• ИСХОДНЫЙ ТЕКСТ:
□ □ □ □ □ □ □

Тетрадка Маше не потребовалась, и Ванина пьеса, свернутая в рулон, осталась лежать на столе. Хрупкая, на голову ниже меня, с сияющими глазами Маша и стройный, волосы до плеч, на голову выше меня Ваня осторожно шли навстречу друг другу, пытаясь продраться через клубок безвыходных обстоятельств, через неразрешимость жизней персонажей, придумывая повод сблизиться и обжигаясь о внезапные обиды, тревоги, страхи. Я перебегал от одного к другому, в упор вглядываясь в их лица, боясь спугнуть эту трепетную напряженную жизнь каким-нибудь нелепым «правильным» замечанием или подсказкой. Когда посреди аудитории они, уже вплотную друг к другу, изо всех сил сопротивлялись охватившей их близости, Она – обреченная, но полная жизни, и Он – красивый и большой, но абсолютно беспомощный от страха потерять Ее и остаться в одиночестве, я не выдержал, я будто снимал крупным планом их двойной портрет, хотя по всем расчетам уже давно закончилась пленка:
- Ты спишь? Не молчи, скажи что-нибудь, не молчи! – шептал Ваня.
Она плакала от счастья, что Он остался, что он решился быть с ней до конца, Она боялась, что Он услышит в ее голосе слезы:
- Нет, что ты, конечно, не сплю… Просто не могу представить, что будет завтра…
Маша чуть качнулась – не выдержала напряжения? Ваня мгновенно обхватил ее, как птичку, маленькую, трепетную, прижал к себе, и я понял – Уильямс сейчас счастлив, спектакль случился, жаль только, что, кроме нас с Автором, его никто не видел.
Мы втроем молча шли к последнему поезду метро, а Иван Владимирович дальше – пешком на Сенную. Прощаясь, я замялся, не решаясь спросить:
- Иван Владимирович, я еще не знаю вашего решения, но хочу поблагодарить от души. Знаете, я совершенно счастлив, и особенно тому, что эта встреча, эта репетиция… она ведь уже неотменима, она случилась, спасибо огромное.
И я напряженно ждал, что ответит Иван Владимирович.
А Маша спросила:
- Ваня, мы завтра встречаемся?
Иван Владимирович держал в руке свернутую в рулон пьесу, он как в подзорную трубу посмотрел на Машу и поддразнил ее:
- Мы? Завтра? Конечно, Пятачок, а как же!
Маша влюбленно смотрела на Ваню, я – на Машу, в Ваниной влюбленности в пьесу я уже не сомневался; три неразделенных любви – прочнее некуда.

□ □ □ □ □ □ □

• ЗАДАНИЯ:
1 > Куда, согласно исходному тексту, Иван Владимирович отправился пешком после того, как все дошли до метро?
2 > Перепишите фрагмент исходного текста от слов «Иван Владимирович держал» до слов «Пятачок, а как же!» включительно, заменив «Пятачок» на «Малыш».
Пункты материала для работы не понадобятся.

• МАТЕРИАЛ:
□ □ □ □ □ □ □

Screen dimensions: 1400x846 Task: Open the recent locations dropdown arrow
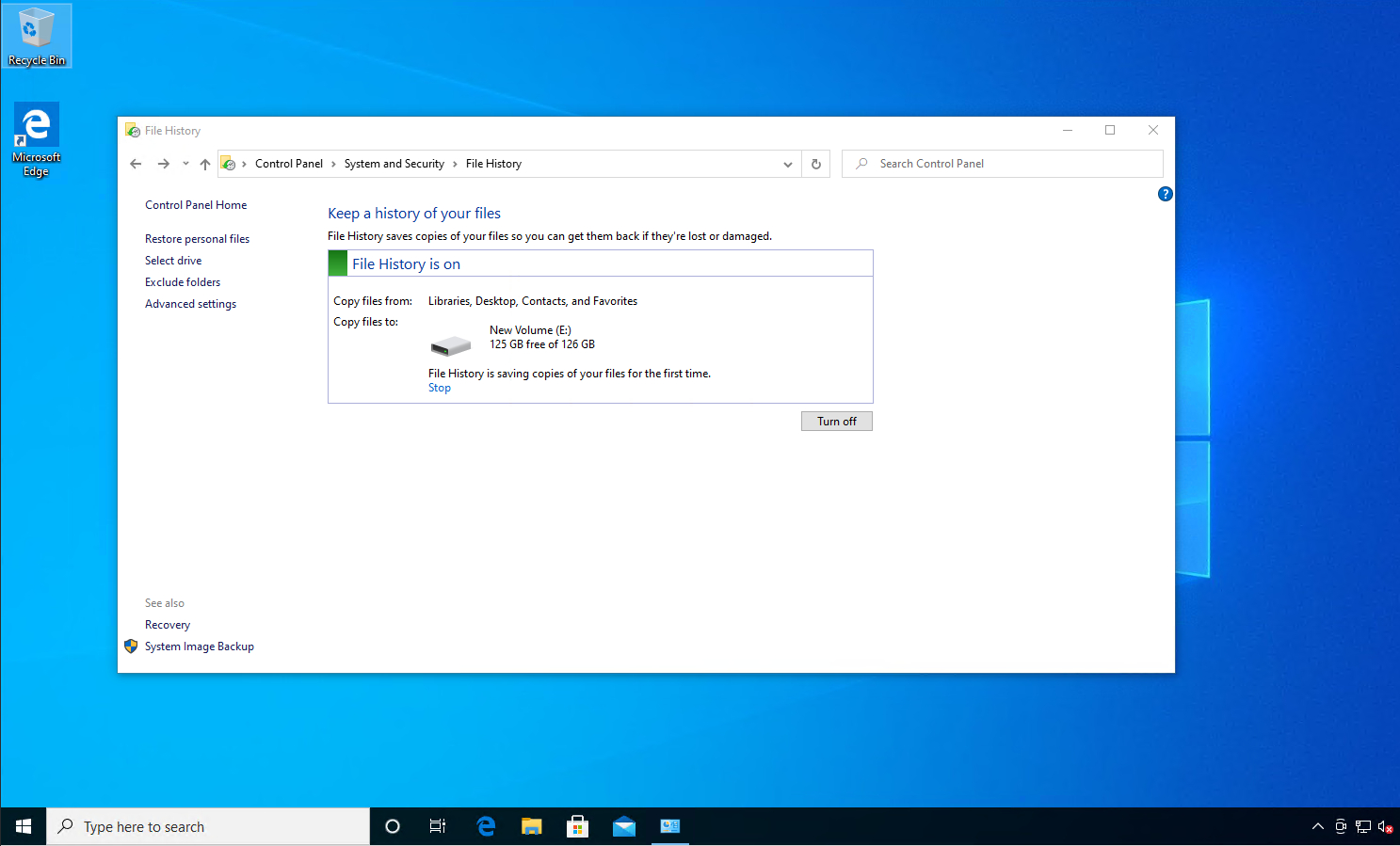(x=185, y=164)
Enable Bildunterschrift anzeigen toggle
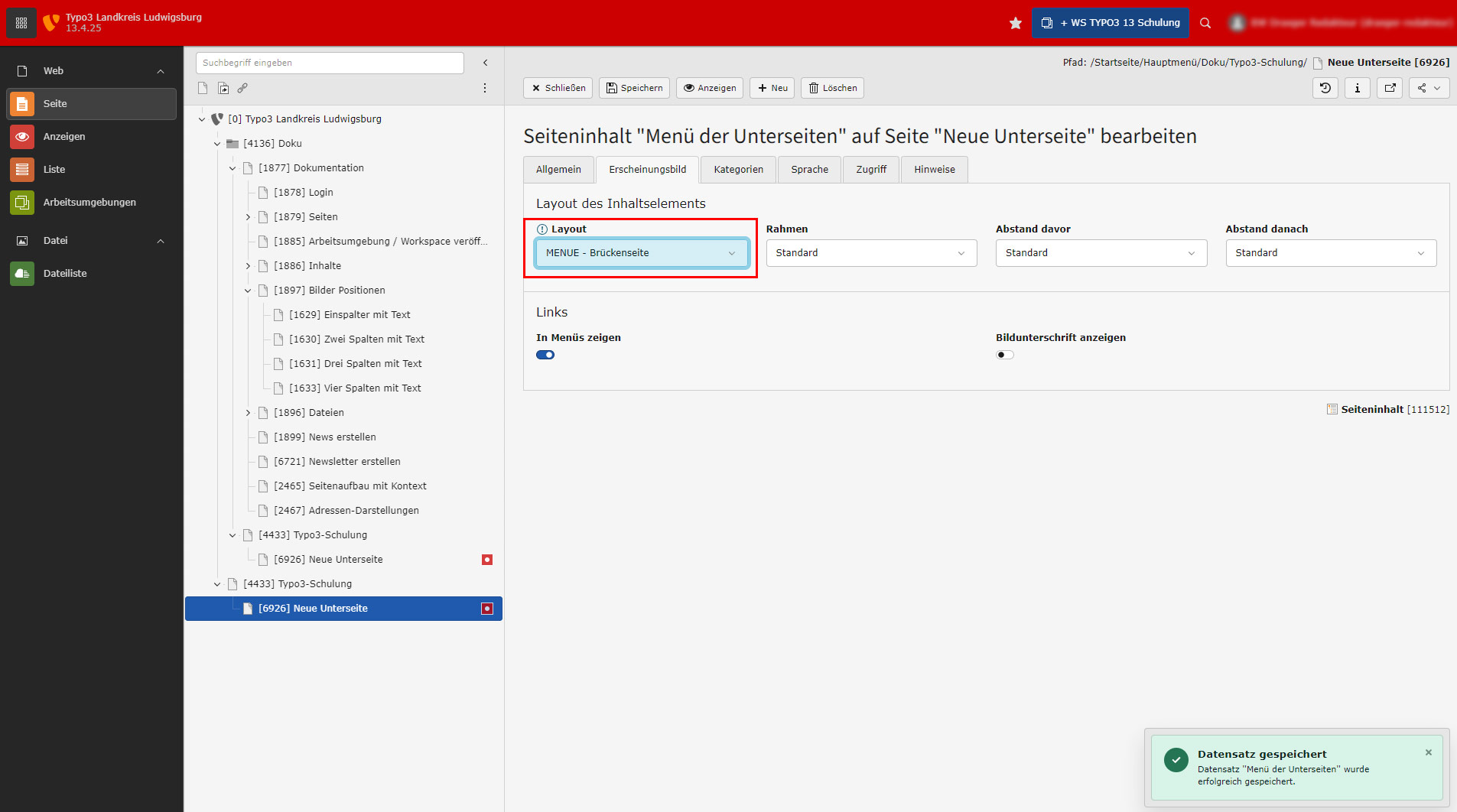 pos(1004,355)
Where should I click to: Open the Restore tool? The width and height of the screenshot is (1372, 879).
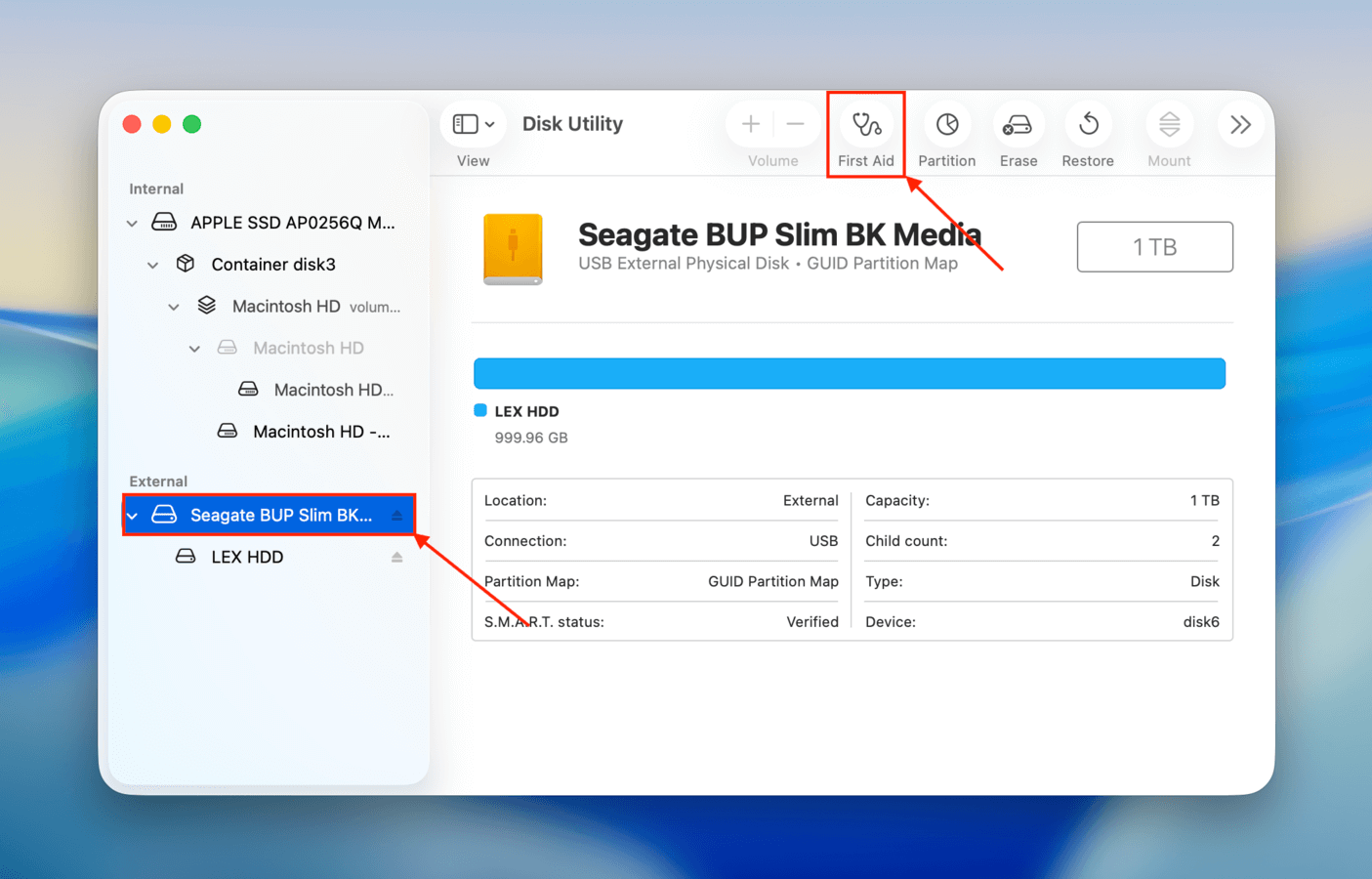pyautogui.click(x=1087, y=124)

□ □ □ □ □ □ □

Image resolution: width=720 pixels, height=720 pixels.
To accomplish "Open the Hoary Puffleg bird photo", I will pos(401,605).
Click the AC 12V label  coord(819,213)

□ □ □ □ □ □ □

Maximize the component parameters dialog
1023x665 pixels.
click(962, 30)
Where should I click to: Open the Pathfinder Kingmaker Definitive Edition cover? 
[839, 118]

□ □ □ □ □ □ □

• ОТВЕТЫ К ЗАДАНИЯМ:
1 > На Сенную.

2 >
Иван Владимирович держал в руке свернутую в рулон пьесу, он как в подзорную трубу посмотрел на Машу и поддразнил ее:
- Мы? Завтра? Конечно, Малыш, а как же!